Good morning. Here’s what you need to know.
— Markets seem to have reverted to “risk off” mode to close out the week. S&P 500 futures are down 0.8%, and have already completely erased yesterday’s big rally. Asian stock indices mostly closed lower and European indices are getting hammered across the board. Emerging-market currencies like the Turkish lira and the South African rand are tumbling against the dollar, and the dollar is sliding against the euro and the yen. Meanwhile, gold and U.S. Treasury futures are turning in a strong performance.
— German retail sales unexpectedly tumbled 2.5% from the previous month and 2.4% from the previous year in December. The consensus forecast among market economists called for a 0.2% and 1.9% rise, respectively. Across the eurozone, the unemployment rate remained unchanged in December at 12.0%, defying consensus expectations for a tick up to 12.1%, while consumer price inflation unexpectedly slowed to 0.7% year over year from 0.8% — economists were looking for inflation to accelerate to 0.9%.
— Japanese consumer price inflation hit a 5-year high of 1.6% year over year in December. Excluding food and energy, prices rose 0.7% year over year, accelerating from November’s 0.6% rate. Meanwhile, Japanese unemployment fell faster than expected in December to 3.7% from November’s 4.0% rate. Economists were looking for a tick down to 3.9%.

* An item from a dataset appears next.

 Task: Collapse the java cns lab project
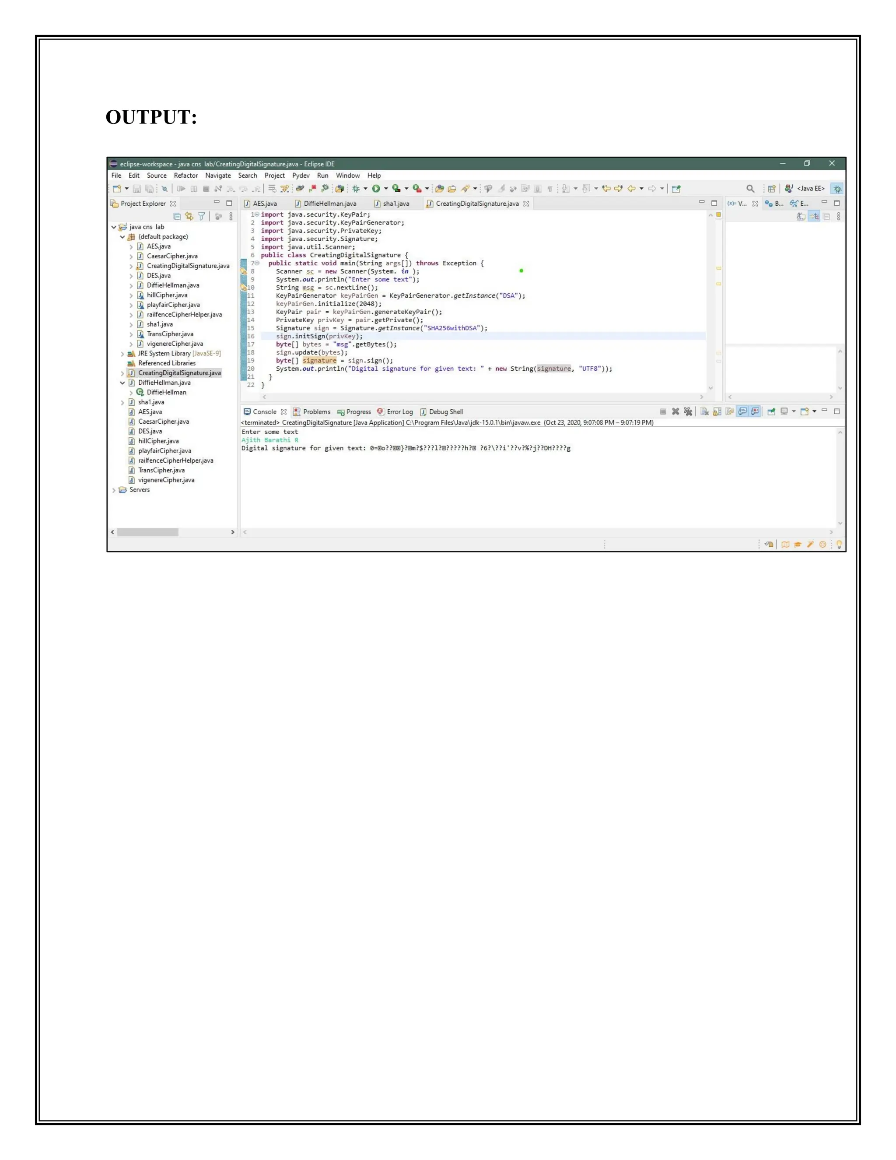pyautogui.click(x=114, y=227)
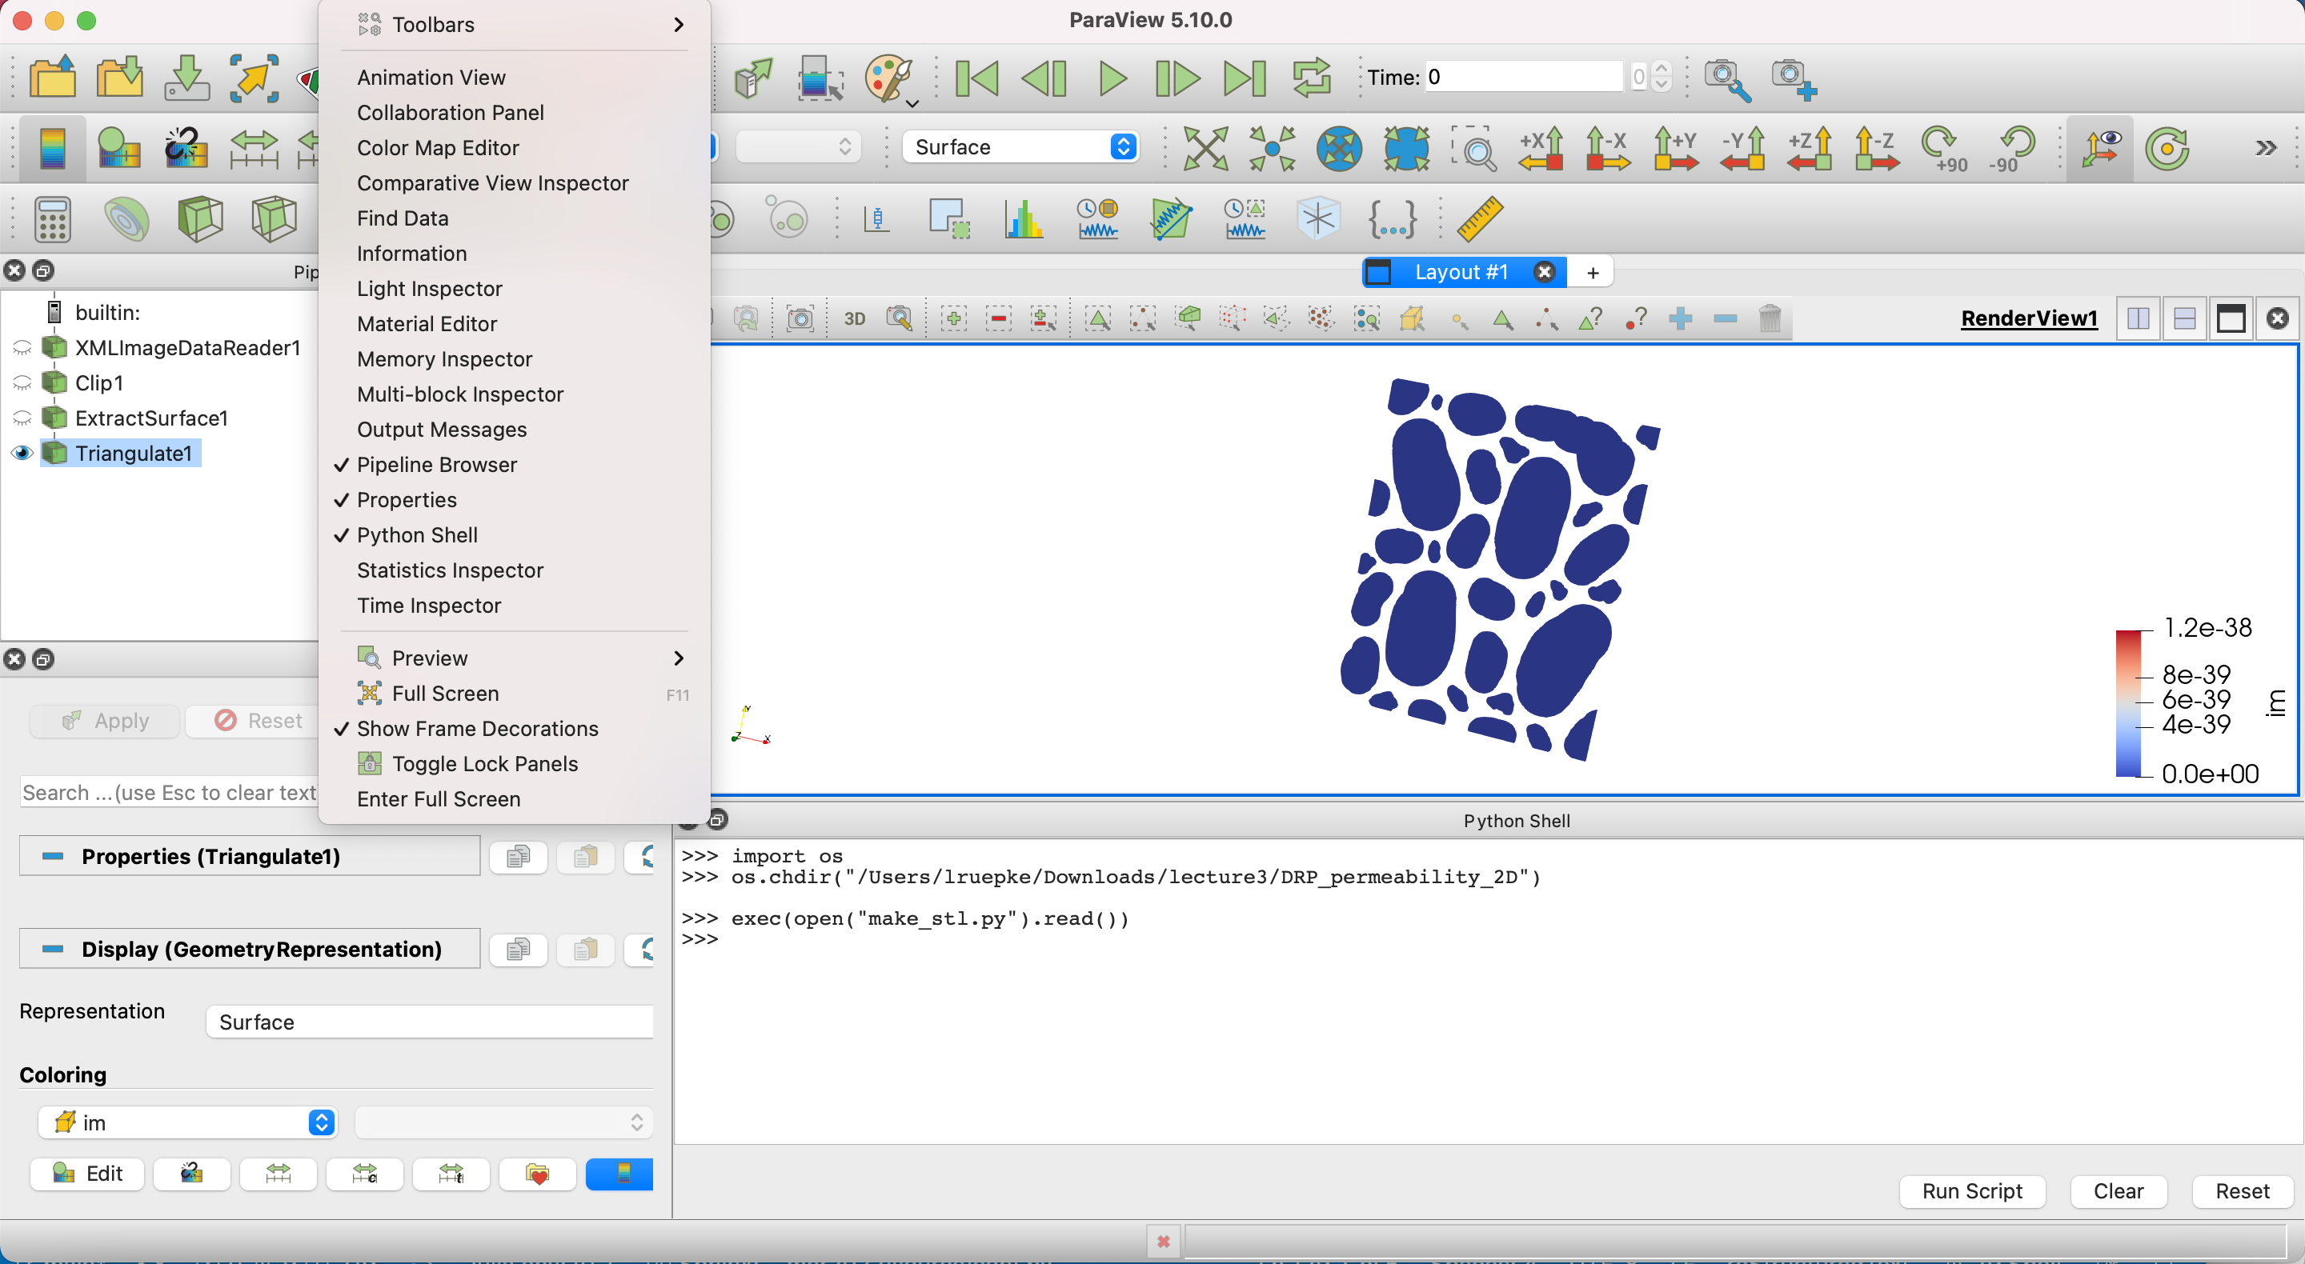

— Emerging markets suffered big outflows this week. “EPFR is reporting that in the week through January 29, U.S.-based emerging market equity funds saw $US6.3 billion of net withdrawals, the most since August 2011,” say currency strategists at Brown Brothers Harriman. “On the month, some $US12.2 billion has left. Emerging market bond funds reportedly experienced $US2.7 billion redemptions over the course of the week and close to twice as much on the month.”
— Bond traders are passing around a new Peterson Institute white paper authored by Brian Sack and Joseph Gagnon proposing a new monetary framework in which the Fed uses the reverse repo facility it is currently testing to conduct monetary policy in the future. Kenneth Silliman, head of U.S. short-term rates trading at TD Securities, says the paper may have “created the late-session bid to the front-end of the U.S.”
— This morning in the United States, we get December personal income and consumer spending data, out at 8:30 AM ET. Economists predict incomes rose 0.2% in December, matching November’s pace of growth, while spending growth is expected to have slowed to 0.2% from 0.5%.
— Also out at 8:30 is the release of the Fed’s favourite measure of inflation, the monthly price index of core personal consumption expenditures. Economists predict core PCE accelerated to 1.2% year over year in December from November’s 1.1% reading.
— The results of the monthly Chicago Purchasing Managers Index survey are released at 9:45. Economists predict the index fell to 59.0 from December’s 60.8 reading, indicating a slight slowdown in the pace of improvement in business conditions for Midwest manufacturers.
— The final results of the University of Michigan’s monthly consumer confidence survey round out the week’s data releases at 9:55. Economists predict the report’s headline index fell to 81.0 from 82.5 in December, slightly better than the preliminary 80.4 reading released by Michigan two weeks ago.
— Russian GDP growth slowed to 1.3% year over year in 2013 from 3.4% in 2012, worse than economists’ consensus estimate of a slowdown to 1.5%. The data highlight the trouble that Russia and many other emerging markets face — slowing growth at a time when portfolio outflows and current account imbalances are putting pressure on their currencies.